Article Hindi

The mentor-assistant relationship of Naushad and Ghulam Mohd – Death anniversary special

On the National award-winning composer’s 50th death anniversary, a look at his working relationship with the maestro Naushad.

Sonal Pandya

Ghulam Mohammad, who won the National award for his music on Sohrab Modi’s Mirza Ghalib (1954), died in 1968, before he could complete scoring the music for Kamal Amrohi’s Pakeezah (1972).

After his death, Naushad stepped in to complete a few songs and provide the background score.

It was a strange turn of events. Ghulam Mohammad had been Naushad’s chief assistant for 10 years before branching out to become an independent composer.

Ghulam Mohammad, who was 12 years older than Naushad, was a dholak (a percussion instrument) player whose performance is evident in many hit songs from the soundtrack of the blockbuster Rattan (1944).

Ghulam Mohammad was the son of Nabi Baksh, a talented tabla player, and learnt the tabla and the dholak from him.
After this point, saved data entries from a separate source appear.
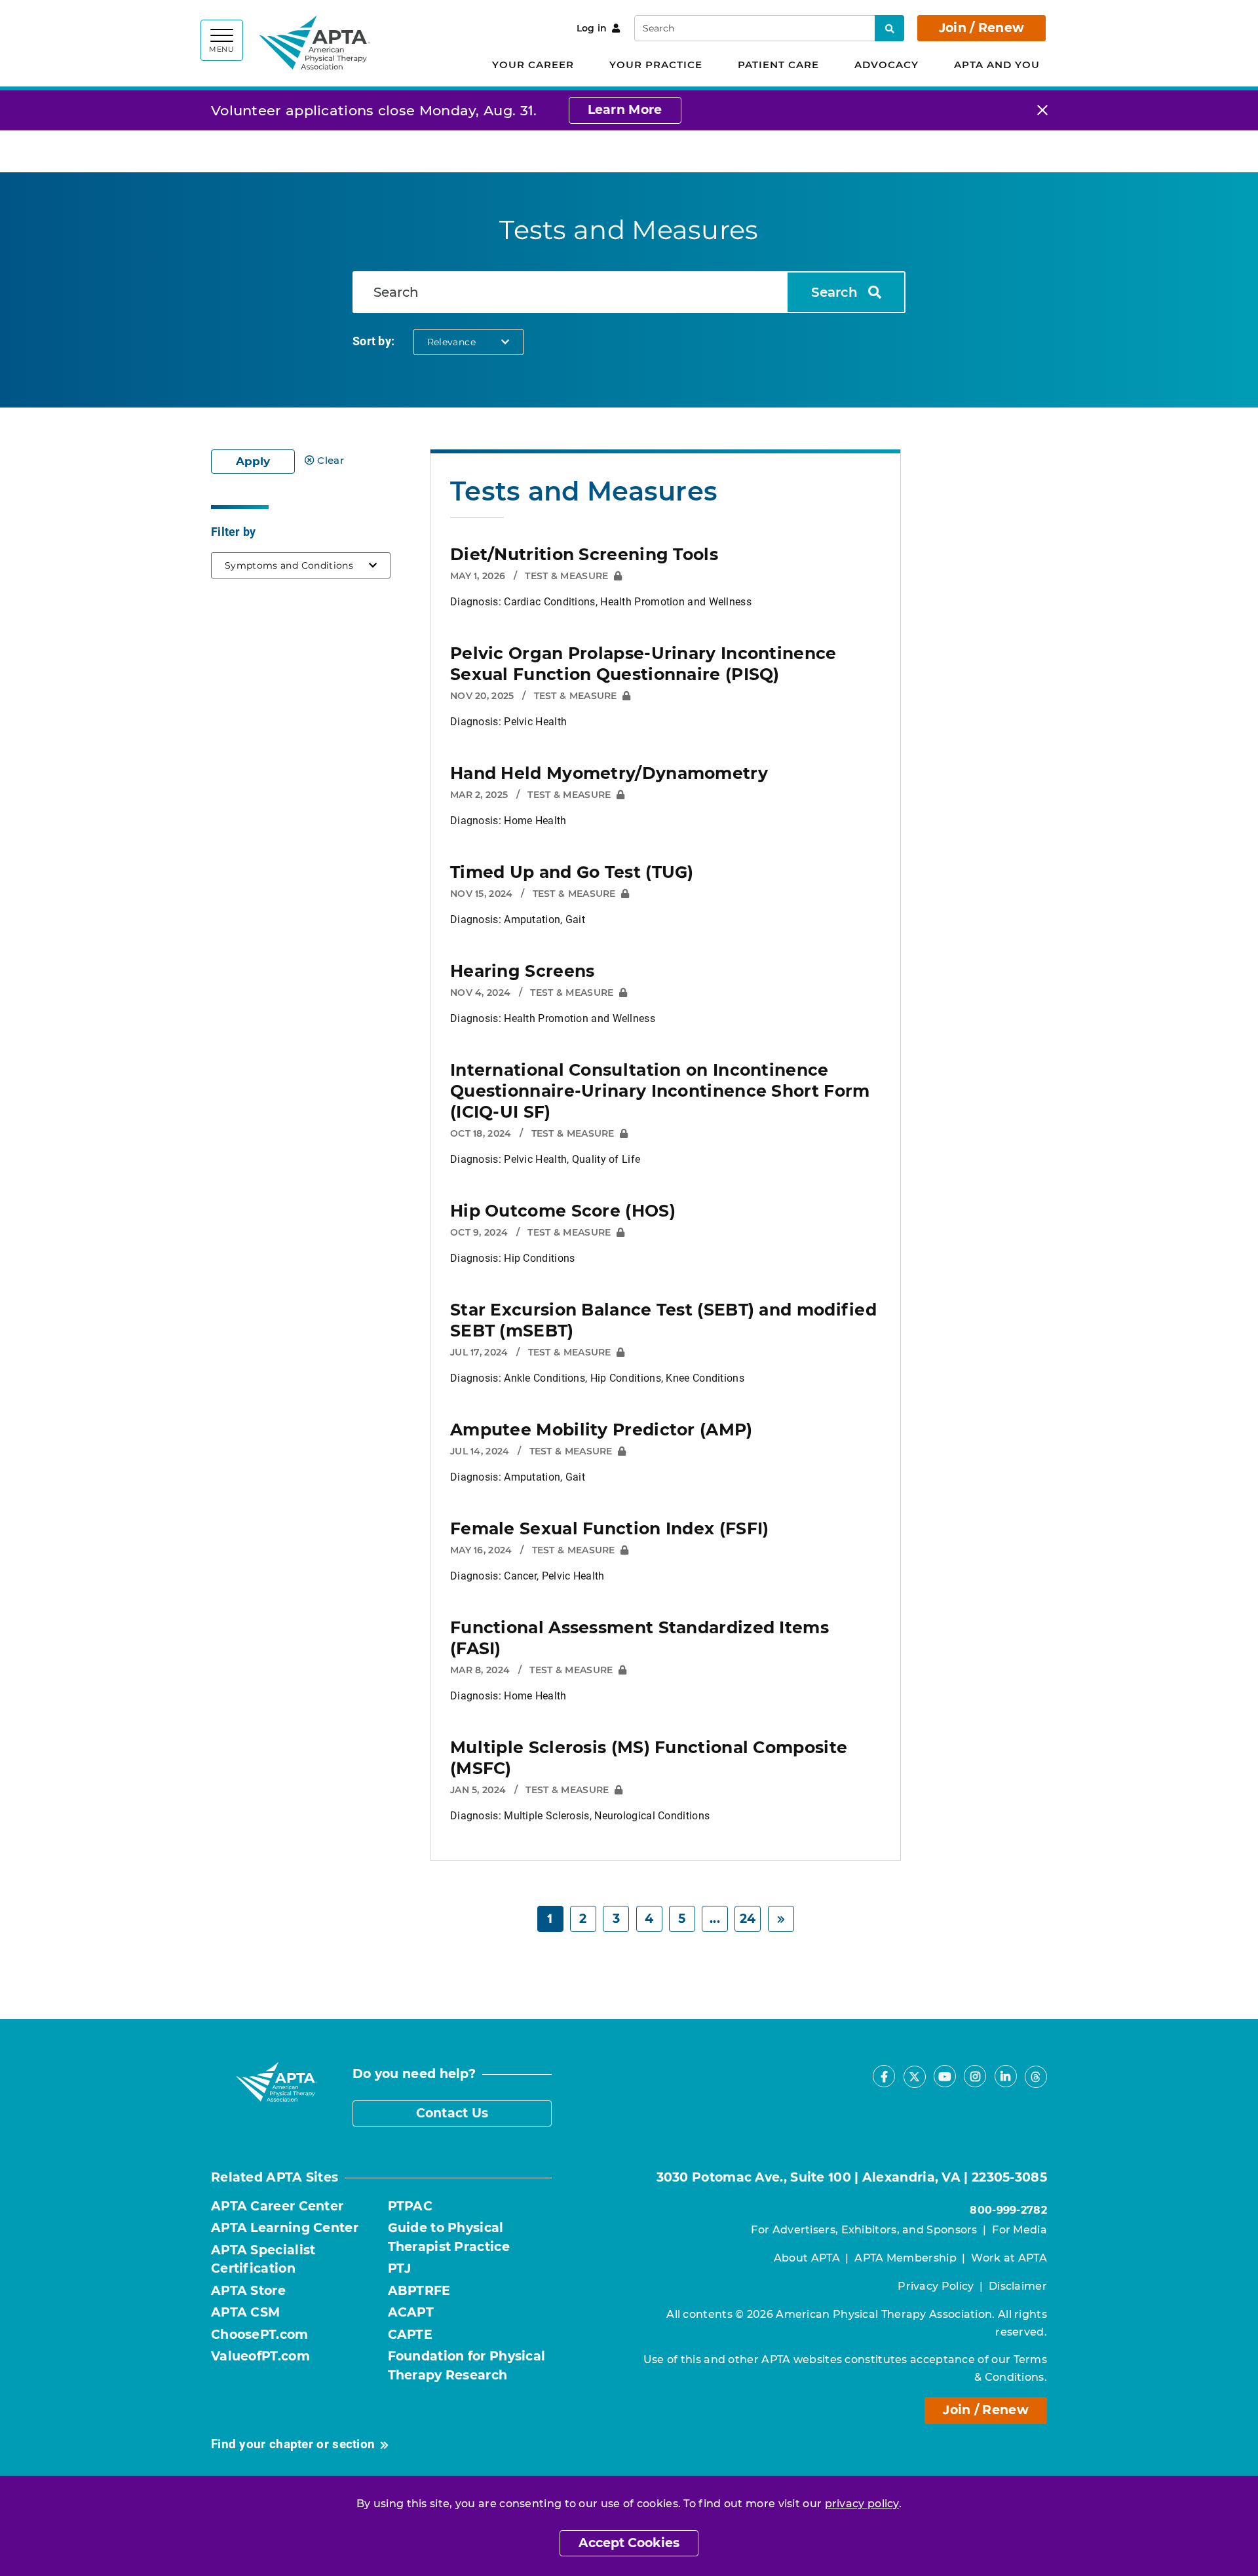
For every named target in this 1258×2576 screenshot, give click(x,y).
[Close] (1042, 110)
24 (748, 1918)
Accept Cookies (629, 2542)
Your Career (533, 64)
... (715, 1918)
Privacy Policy (936, 2286)
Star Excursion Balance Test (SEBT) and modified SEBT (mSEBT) (663, 1320)
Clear (330, 460)
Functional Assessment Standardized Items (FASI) (639, 1638)
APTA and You (997, 64)
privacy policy (862, 2503)
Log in (592, 28)
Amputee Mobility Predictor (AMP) (601, 1429)
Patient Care (778, 64)
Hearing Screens (522, 971)
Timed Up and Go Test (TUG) (572, 872)
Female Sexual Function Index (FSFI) (609, 1528)
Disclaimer (1018, 2286)
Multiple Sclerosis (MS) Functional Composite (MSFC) (648, 1757)
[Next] (781, 1919)
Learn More (625, 109)
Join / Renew (982, 27)
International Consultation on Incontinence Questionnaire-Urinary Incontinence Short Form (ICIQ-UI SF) (660, 1091)
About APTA (807, 2258)
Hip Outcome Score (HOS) (563, 1211)
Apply (253, 461)
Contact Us (452, 2113)
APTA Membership (905, 2258)
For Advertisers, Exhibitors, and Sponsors (864, 2230)
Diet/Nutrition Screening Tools (584, 554)
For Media (1019, 2230)
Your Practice (655, 64)
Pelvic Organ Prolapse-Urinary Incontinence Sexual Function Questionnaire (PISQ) (643, 663)
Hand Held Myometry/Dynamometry (609, 773)
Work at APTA (1009, 2258)
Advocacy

The young man joined the Jodhpur Bikaner Theatre Company in his home state of Rajasthan and, later, also did a stint at the New Albert Theatre Company in Lahore. In 1924, he arrived in Bombay to try his luck in the film industry.

Music composer Anil Biswas noticed the young man's talent at percussion instruments and began using him as a musician for his recordings. But it was a newspaper advertisement from New India Pictures for musical auditions that changed the course of his career.

The musicians were to be tested by Ustad Zande Khan, who was composing the music for a film titled Sunehri Makdi, directed by Rafiq Rizvi.

As it happened, the film was never completed, but it was at this audition that Ghulam Mohammad met Naushad and both were selected for the project. Naushad, who played the harmonium, received a monthly salary of Rs40 while Ghulam Mohammad got Rs60 and played the tabla.

But on their first project together, Naushad got promoted to Zande Khan’s assistant. Later, when Naushad became an independent composer, he brought on Ghulam Mohammad as his assistant.

Ghulam Mohammad worked with Naushad until 1952 when he, too, branched out as an independent music composer. Incidentally, his younger brother, Ibrahim Mohammad, took up his position when he left. However, Ibrahim made a slight modification to his name and became Mohammad Ibrahim, in an attempt to stand out from his brother.

After leaving Naushad’s orchestra, Ghulam Mohammad composed the music for films like Sheesha (1952), Rail Ka Dibba (1953) and Laila Majnu (1953). Despite winning the National award for Mirza Ghalib (1954), however, he was not as well known as his mentor.

Surprisingly, Ghulam Mohammad was not the first choice for Kamal Amrohi’s Pakeezah (1972). Both C Ramchandra and Naushad were considered but eventually it was Ghulam Mohammad who was selected.

After his death on 17 March 1968, however, it was Naushad who stepped in to complete the film which took 16 years to finish and underwent many changes.

When Pakeezah was finally released in 1972, there were insinuations that the best songs from the film, ‘Inhi Logon Ne’, ‘Mausam Hai Aashiqaana’ and ‘Chalte Chalte’ were all Naushad’s doing. Naushad wanted to score the background music of the film as a personal tribute to Ghulam Mohammad, but in doing so, he stole the limelight from the composer's last triumph.

Biographer Raju Bharatan wrote in Naushadnama: The Life and Music of Naushad that Ghulam Mohammad, “even after he left the shade of the Naushad banyan tree, never grew out of its shadow. As he left our composing ace for good, the Naushad luck, too, left Ghulam Mohammad.”